To see images of the full exhibition installed, please visit: Oso Bay Biennial XXI: Matter Matters – Juried Show and to check out a full list of the selected artworks with images the artists submitted for Dr. Eisele to review: Oso Bay Biennial Juried Show – April, 2020.

During his Curator’s Talk on Saturday, September 26 at 2pm, Dr Eisele will be presenting and sharing about his experience with Sculpture Month Houston and then about his work jurying the exhibition Oso Bay Biennial XXI: Matter Matters. In this presentation, he will be announcing awards (1st, 2nd, and 3rd place awards along with three honorable mentions). Additionally, he will be sharing curatorial responses about these recipients’ work and about seven additional selected artists’ artworks.

Curator’s Statement

When I was first asked to jury this competition, I was excited, but when I saw the ambition and the energy of the works that were submitted, I was thrilled. As a juror, this experience had one advantage over other open-call competitions – it had a stated focus on three-dimensional arts, specifically sculpture. This way, one could compare apples to apples.

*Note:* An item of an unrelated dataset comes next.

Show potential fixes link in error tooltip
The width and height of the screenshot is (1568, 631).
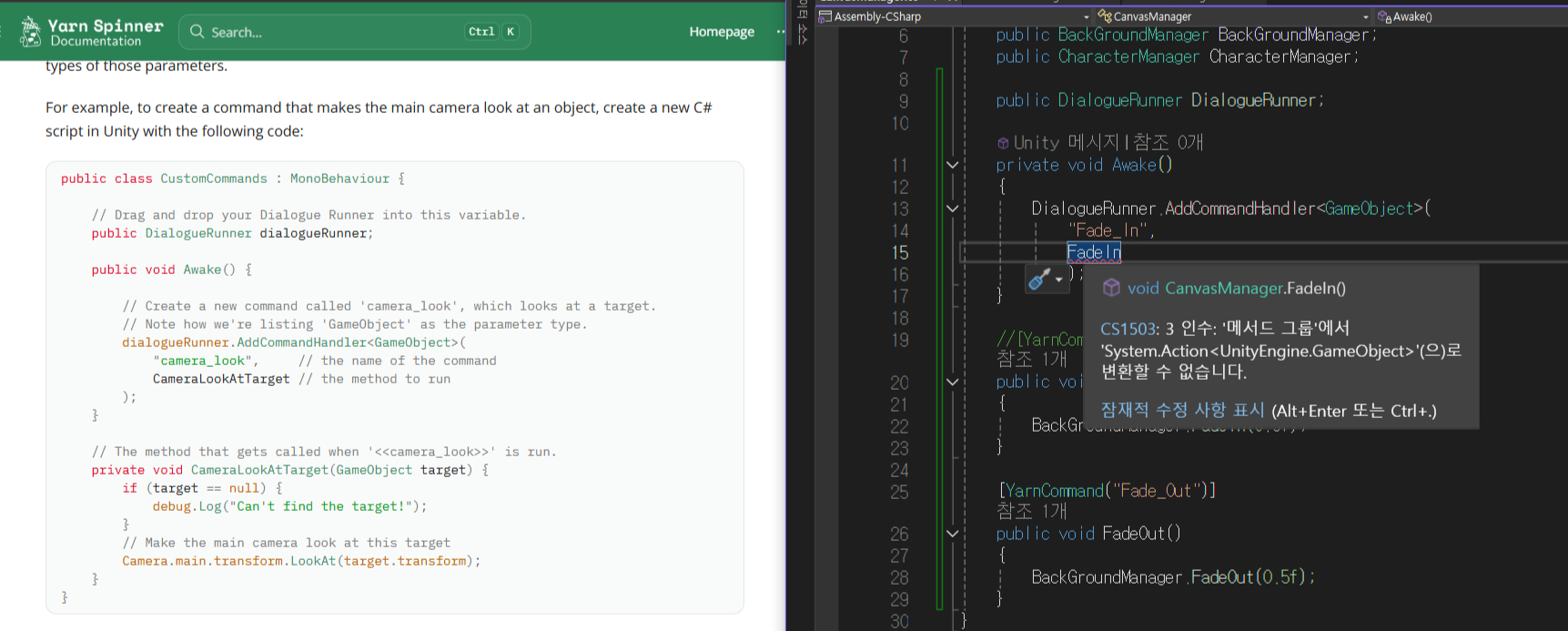coord(1182,411)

The variety, the sometimes-brazen inventiveness, the re-purposing of materials of so many works gives this exhibition the feeling of a validating survey of what is going on in sculpture in Texas and across the country in response to this national call for submission. It certainly is not encyclopedic, but the visitor is treated to a lively platform of artistic ideas that is percolating not only through this particular locus, but throughout a vast, instantaneously connected art world. Art again proves to be an important communication medium, one that informs emotional states or social connectivity.

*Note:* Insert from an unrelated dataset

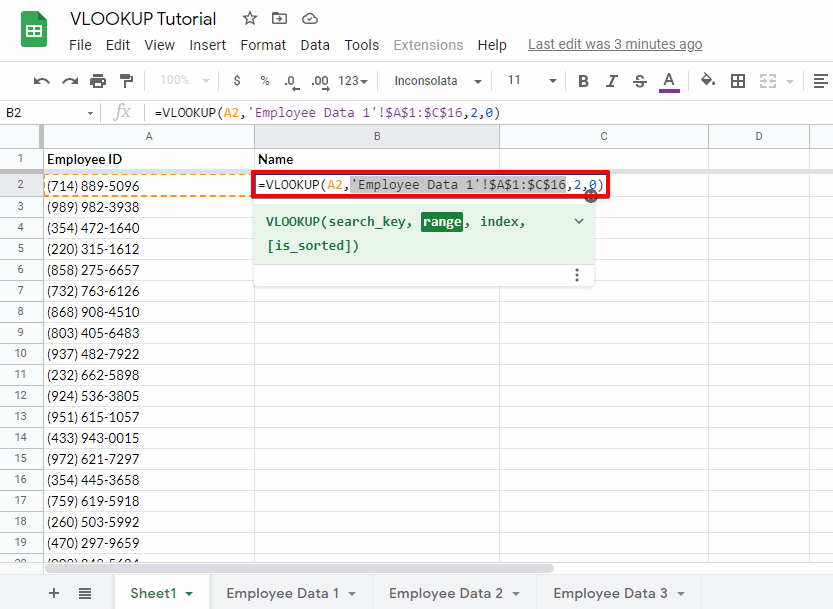The height and width of the screenshot is (609, 833).
Task: Click the percent format icon
Action: 263,80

My own bias veers towards sculptural art that is unapologetically progressive, exuberant, and ambitious in scale. Being influenced by my curatorial experiences with installation art at the “Silos” for Sculpture Month Houston, I am partial to three-dimensional art that uses space itself as just another material like clay in order to create palpable structures and textures. These structures can then build a framework that supports a vast universe of ideas or even entire visions.

There are so many creative positions in this show that I can highlight just a few of them. Right away I was struck, in a positive way, by how many accomplished artists, some of them I knew, chose to enter the competition and how well the younger artists at the beginning of their careers were measuring up and holding their own. They, no doubt, brought a measure of freshness and quirkiness to the table. 

Art that is environmentally sensitive and stimulates awareness of this looming environmental threat is represented in surprising numbers. The sculpture/installation Despeciation Study about the commercial habitat destruction of the Kemp Ridley sea turtles is a truly engaging piece that reflects on the fate and possible extinction of this species. It is a work that transforms the cold scientific facts into images of a new symbolism that can engage the visitors’ and the public’s long-term emotions rather than effect a burst of short-lived activism.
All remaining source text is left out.